EXERCISE REQUIREMENTS:
Please list all lines of the material below in which the string "agent" occurs.

DATA:
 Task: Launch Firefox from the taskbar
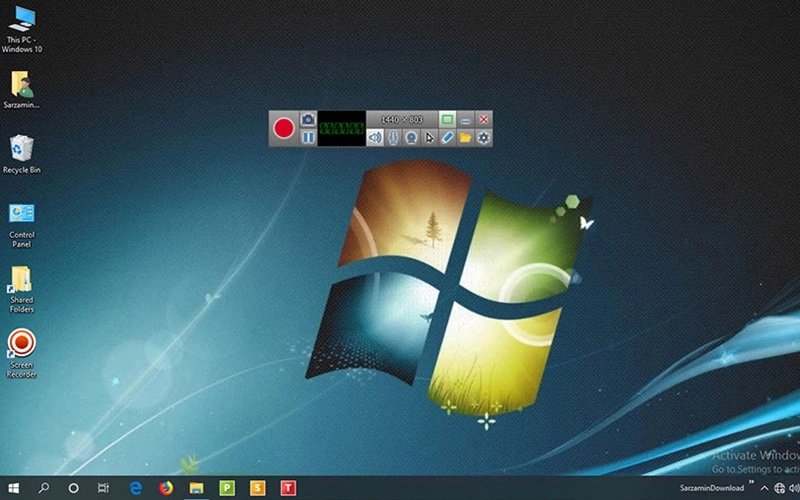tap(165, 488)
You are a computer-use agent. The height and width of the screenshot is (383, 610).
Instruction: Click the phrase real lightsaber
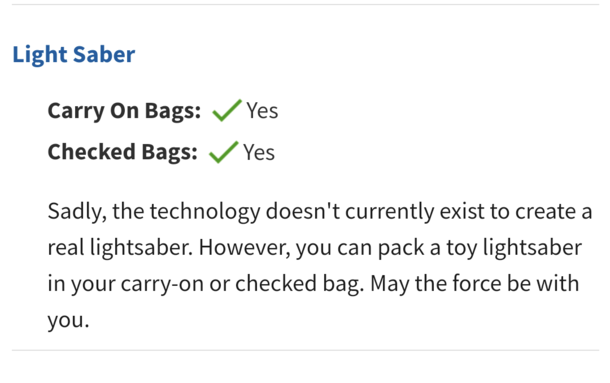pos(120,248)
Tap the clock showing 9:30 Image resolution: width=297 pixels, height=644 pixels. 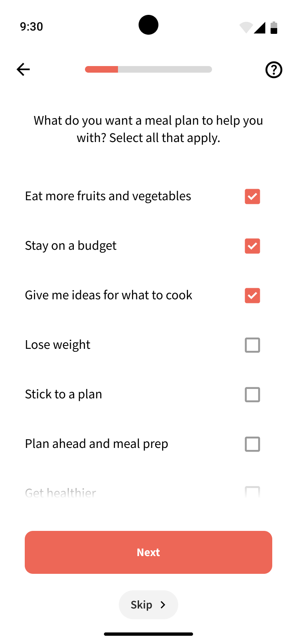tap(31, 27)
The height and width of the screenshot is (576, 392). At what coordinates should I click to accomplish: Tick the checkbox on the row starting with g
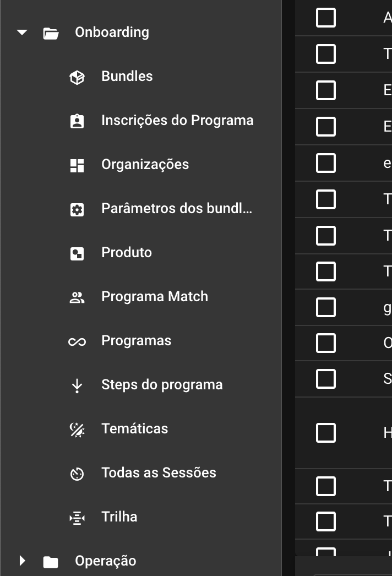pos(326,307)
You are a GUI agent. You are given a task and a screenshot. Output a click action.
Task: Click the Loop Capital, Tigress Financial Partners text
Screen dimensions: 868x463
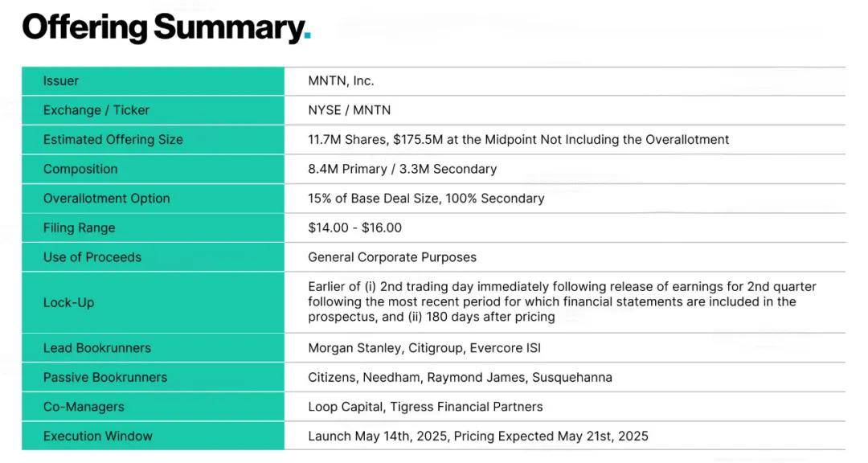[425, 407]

* * *

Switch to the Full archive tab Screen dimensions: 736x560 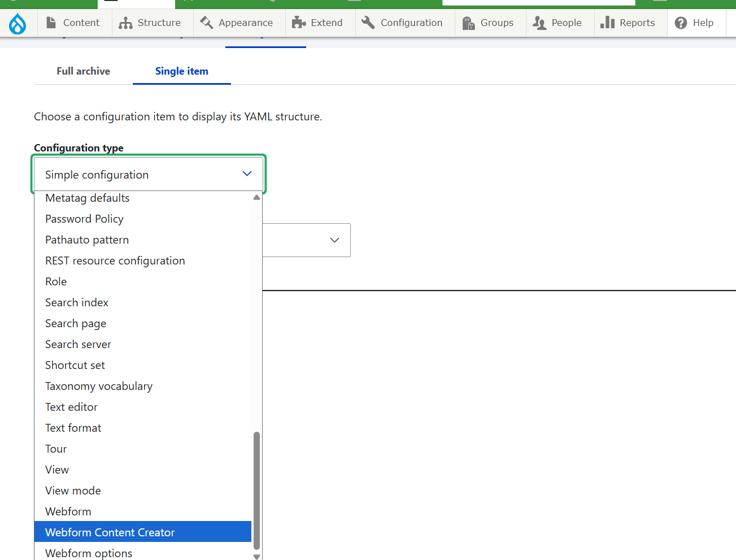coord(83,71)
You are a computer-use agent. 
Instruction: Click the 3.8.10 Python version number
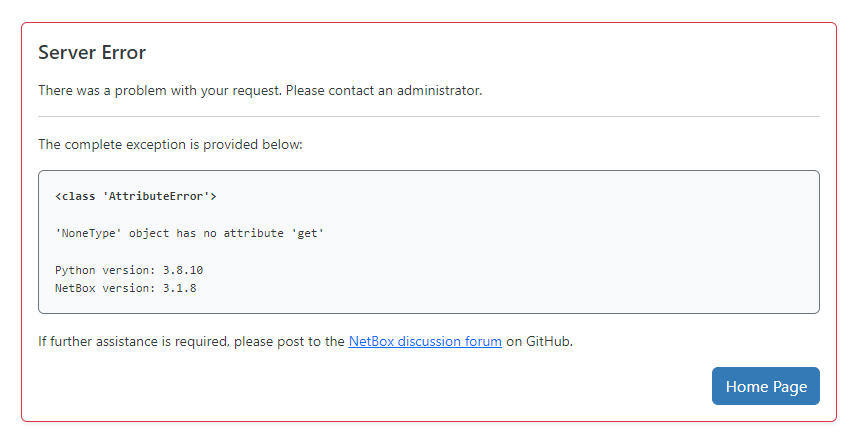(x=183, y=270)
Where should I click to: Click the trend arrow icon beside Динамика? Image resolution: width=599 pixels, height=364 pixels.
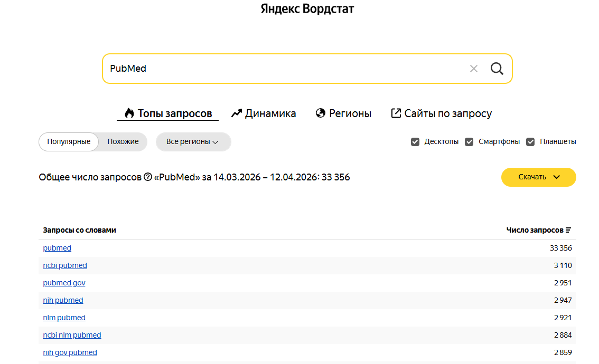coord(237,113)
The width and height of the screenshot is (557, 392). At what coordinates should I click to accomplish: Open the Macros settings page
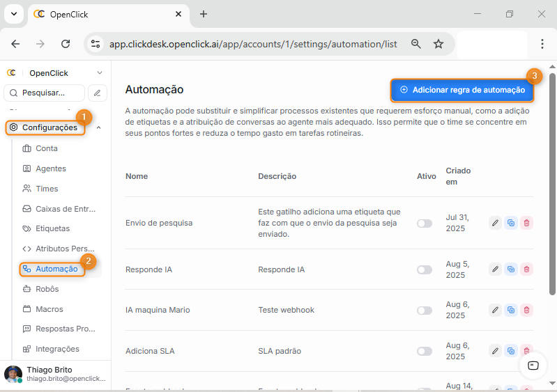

SOLUTION FOR THIS TASK:
You are a computer-use agent. The height and width of the screenshot is (383, 610).
You are a GUI agent. You are given a task and a screenshot. Output a click action.
You are a computer-use agent. 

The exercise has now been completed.